一瞬、俺の言葉の意味が解らなかったようだ。
だが少しして、その意味が理解できてきたようだ。
「……オ、おれヲ殺さなイの…カ?」
「それは、これからのお前の態度しだいだ。」
冒険者達を殺そうとしていたし、なによりこんな小さな女の子を拉致、監禁、あまつさえ人質にして脅すなんぞしている時点で、全く同情の余地は無い。

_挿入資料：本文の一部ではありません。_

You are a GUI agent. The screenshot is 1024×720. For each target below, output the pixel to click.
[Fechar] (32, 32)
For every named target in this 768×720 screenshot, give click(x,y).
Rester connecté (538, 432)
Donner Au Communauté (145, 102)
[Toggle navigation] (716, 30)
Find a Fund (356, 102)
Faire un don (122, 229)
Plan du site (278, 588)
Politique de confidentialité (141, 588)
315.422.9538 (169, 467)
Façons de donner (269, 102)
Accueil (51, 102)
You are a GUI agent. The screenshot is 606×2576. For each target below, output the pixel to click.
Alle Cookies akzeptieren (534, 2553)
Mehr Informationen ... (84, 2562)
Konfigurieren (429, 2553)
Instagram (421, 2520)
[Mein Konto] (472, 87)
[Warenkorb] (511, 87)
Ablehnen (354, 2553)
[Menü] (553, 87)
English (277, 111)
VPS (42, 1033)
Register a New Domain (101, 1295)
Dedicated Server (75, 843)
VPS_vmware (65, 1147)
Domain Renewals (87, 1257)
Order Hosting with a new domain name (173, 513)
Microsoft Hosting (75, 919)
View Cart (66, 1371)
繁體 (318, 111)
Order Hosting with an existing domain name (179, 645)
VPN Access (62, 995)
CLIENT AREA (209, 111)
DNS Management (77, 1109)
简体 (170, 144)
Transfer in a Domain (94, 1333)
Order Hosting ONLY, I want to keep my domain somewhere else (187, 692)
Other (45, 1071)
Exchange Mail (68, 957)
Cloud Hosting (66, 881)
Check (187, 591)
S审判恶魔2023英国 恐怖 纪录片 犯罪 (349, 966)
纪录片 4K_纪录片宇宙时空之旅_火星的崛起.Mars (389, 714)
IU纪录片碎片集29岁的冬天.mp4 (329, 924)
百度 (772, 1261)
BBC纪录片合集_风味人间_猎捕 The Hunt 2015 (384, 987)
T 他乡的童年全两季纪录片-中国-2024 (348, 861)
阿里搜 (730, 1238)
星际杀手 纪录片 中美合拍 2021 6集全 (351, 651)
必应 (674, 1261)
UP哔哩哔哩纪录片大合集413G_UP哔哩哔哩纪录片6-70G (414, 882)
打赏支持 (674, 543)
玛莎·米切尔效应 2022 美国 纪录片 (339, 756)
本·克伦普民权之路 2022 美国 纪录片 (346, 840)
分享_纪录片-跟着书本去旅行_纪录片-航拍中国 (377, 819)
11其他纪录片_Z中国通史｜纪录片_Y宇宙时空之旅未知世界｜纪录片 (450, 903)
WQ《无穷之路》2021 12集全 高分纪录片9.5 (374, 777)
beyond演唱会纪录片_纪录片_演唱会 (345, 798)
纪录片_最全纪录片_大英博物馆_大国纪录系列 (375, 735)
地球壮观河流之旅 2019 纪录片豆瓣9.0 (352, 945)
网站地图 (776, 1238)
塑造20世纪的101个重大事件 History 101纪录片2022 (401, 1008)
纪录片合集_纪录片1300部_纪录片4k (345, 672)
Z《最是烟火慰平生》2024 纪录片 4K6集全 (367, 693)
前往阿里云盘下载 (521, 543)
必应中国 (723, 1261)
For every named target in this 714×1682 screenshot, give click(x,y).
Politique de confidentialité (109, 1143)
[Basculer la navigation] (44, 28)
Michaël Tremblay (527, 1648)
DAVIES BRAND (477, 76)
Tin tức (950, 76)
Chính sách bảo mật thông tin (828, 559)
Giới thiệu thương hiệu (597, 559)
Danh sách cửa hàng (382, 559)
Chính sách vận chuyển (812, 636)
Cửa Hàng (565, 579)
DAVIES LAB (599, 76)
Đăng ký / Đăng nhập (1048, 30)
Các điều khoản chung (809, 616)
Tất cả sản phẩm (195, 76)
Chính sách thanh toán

が、コイツの言っていた、仲間らしき人間の情報を少しでも手に入れたい。
…まあ、SRのネクロマンサー職カードモンスターが、欲しく無いって言ったら嘘になるけどね!
「わ、ワかっタッ!
降参すルッ!ナ、なんでモするかラ、命ばかりハ…。」
そう言って"カオスリザードネグロス"は、両手に持っていた杖と宝珠を地面に置く。
「じゃあさっそく訊くが、逃げたとかいう仲間の事を、洗いざらい喋ってもらおうか。」
「ア、ああ、奴ハ…。」
だが、"カオスリザードネグロス"が言葉に出来たのは、そこまでだった。
「シュ、ガハッ…!」
突然、"カオスリザードネグロス"の胸元から、槍の穂先が飛び出してきた!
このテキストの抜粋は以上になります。